* Start *

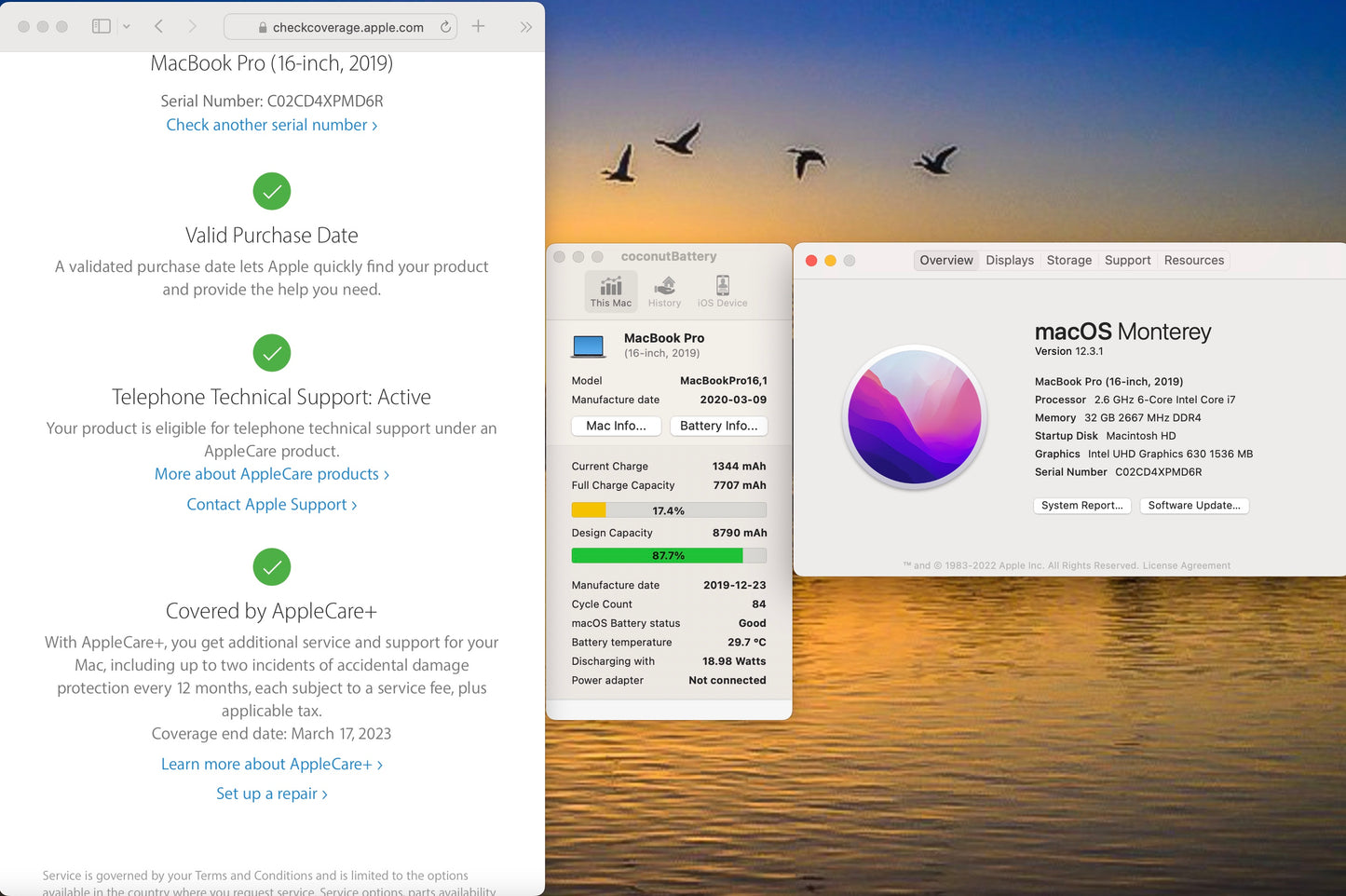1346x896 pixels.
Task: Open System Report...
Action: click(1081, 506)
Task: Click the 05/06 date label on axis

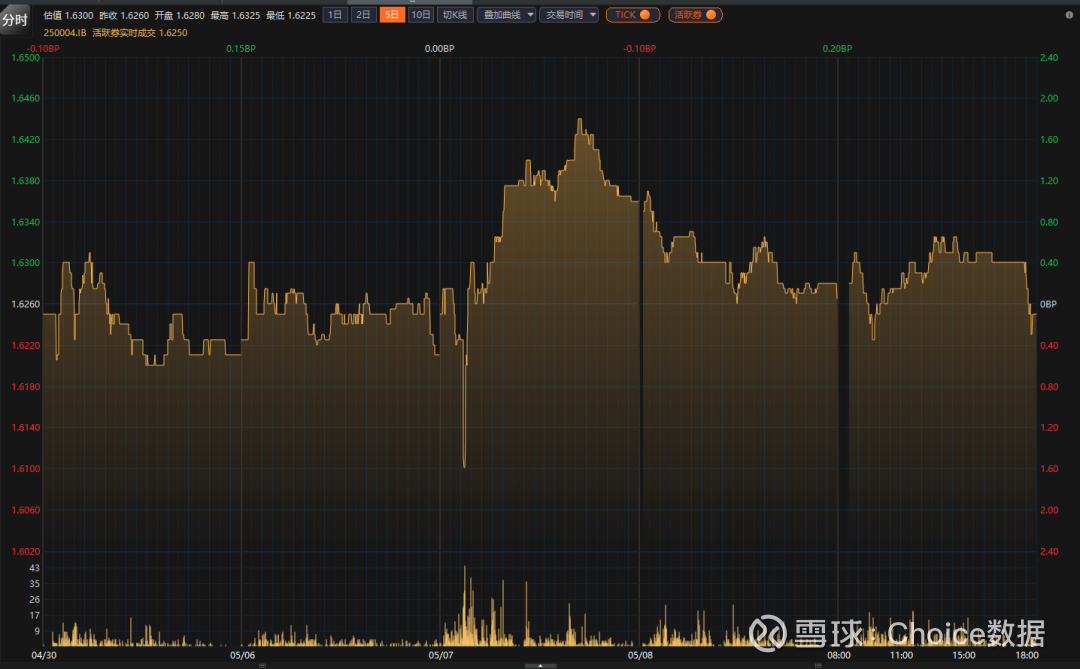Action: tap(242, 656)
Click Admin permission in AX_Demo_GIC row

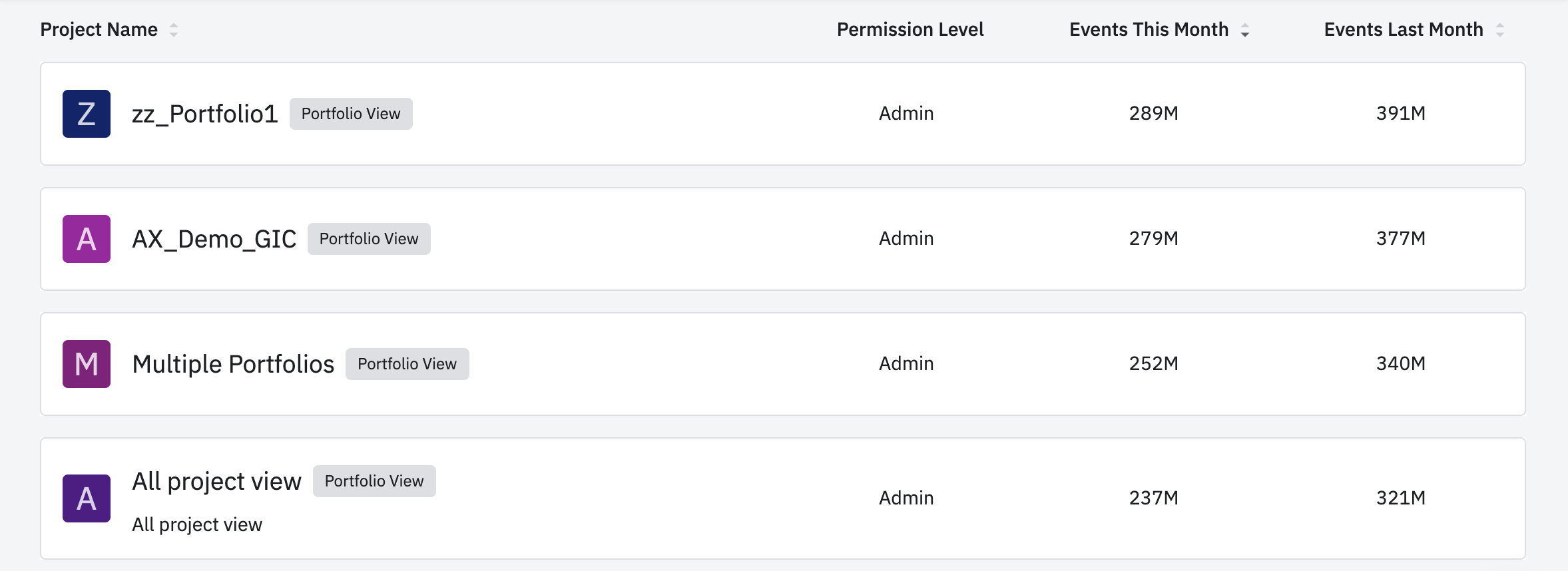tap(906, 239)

* End *
* Start *

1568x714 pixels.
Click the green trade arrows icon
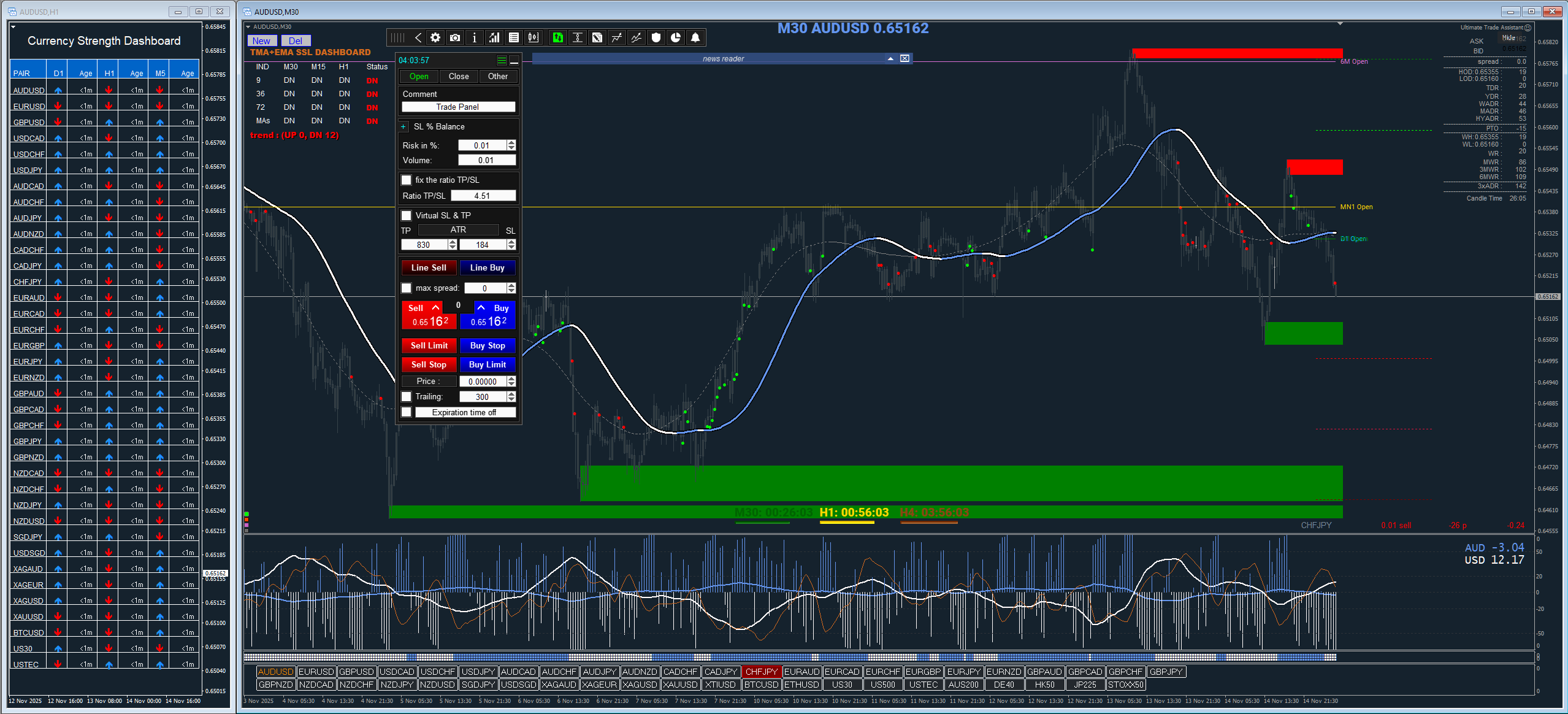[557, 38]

* End *

*OBJECTIVE*:
Rewrite the items from the line with "1346x896 pixels." up to and including the line with "tap(906, 239)", replacing "date label" with "date tick" and leaving everything else unchanged. Leave out the pictures.

*ANSWER*:
1346x896 pixels.
Task: Open System Report...
Action: click(1081, 506)
Task: Click the 05/06 date tick on axis

Action: tap(242, 656)
Click Admin permission in AX_Demo_GIC row

tap(906, 239)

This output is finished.